No sabemos lo que se dijo adentro, pero el texto madre salió desautorizado de la reunión, no como el opus magno que prometía la petulancia de la Comisión, sino como un borrador al que le faltan ajustes y negociaciones sustantivas.
Es un borrador inutilizable como materia prima de la iniciativa de ley, que debe completarse y votarse antes de junio.
El control del texto de la Comisión pasó a manos de los líderes del Congreso, para poner en él los cambios que quiere la Presidenta y los que resulten de las negociaciones con los aliados del oficialismo.
La Comisión tuvo un parto de los montes.
Los reparos venidos desde fuera del cónclave de Palacio, resultaron más explícitos y más claros.

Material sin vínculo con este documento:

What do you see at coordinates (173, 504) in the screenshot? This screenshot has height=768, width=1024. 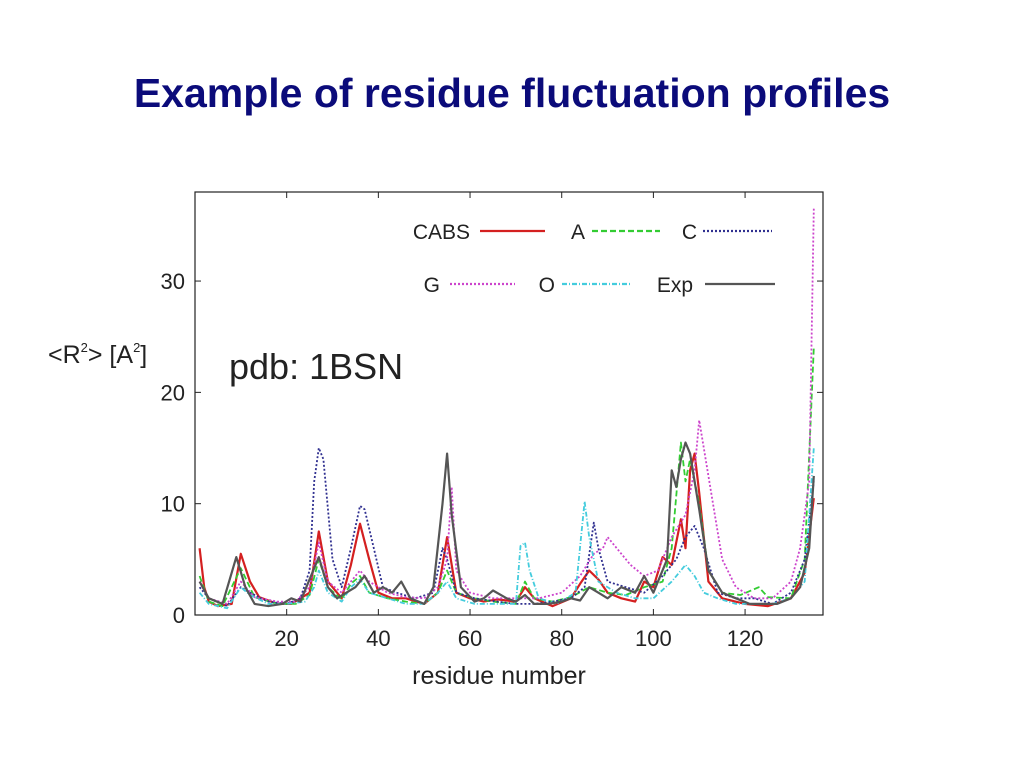 I see `y-tick-label: 10` at bounding box center [173, 504].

De parte del PT se escuchó de plano la pregunta de si es necesaria esta reforma. El oficialismo tiene ya los tres poderes del Estado, dijo el vocero petista, y lo han conseguido todo con la ley electoral vigente, ¿para qué quieren otra?
Algo parecido se oyó desde las trincheras del Partido Verde: no votarán por una reforma que solo les ofrece pérdidas.

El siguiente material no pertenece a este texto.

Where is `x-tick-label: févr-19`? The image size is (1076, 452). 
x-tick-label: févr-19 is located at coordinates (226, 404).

La propuesta de reducir plurinominales en el Congreso, uno de los ejes de la reforma, y de reducir financiamiento a los partidos, otros de los ejes, podría poner al PT y al Partido Verde en trance de desaparecer, o de volverse prescindibles para el dueño de la granja resultante, que sería Morena.

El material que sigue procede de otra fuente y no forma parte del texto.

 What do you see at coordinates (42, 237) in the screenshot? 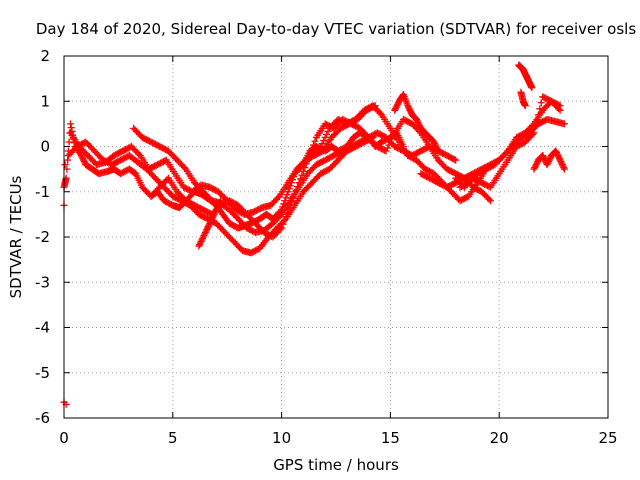
I see `y-tick-label: -2` at bounding box center [42, 237].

Piden entonces que les digan a cambio de qué van a votar por cortarse la cabeza y jibarizarse.
La Comisión redactora no parece haberlos sentado a la mesa una sola vez para hablar de negocios , para explicarles dónde estará para ellos la ganancia, que no se ve por ningún lado, en la reforma de marras.
La semana termina como si las cosas volvieran a empezar, con los líderes de Morena enviados a negociar con sus aliados y el texto madre de la Comisión puesto a esperar su revisión en la congeladora.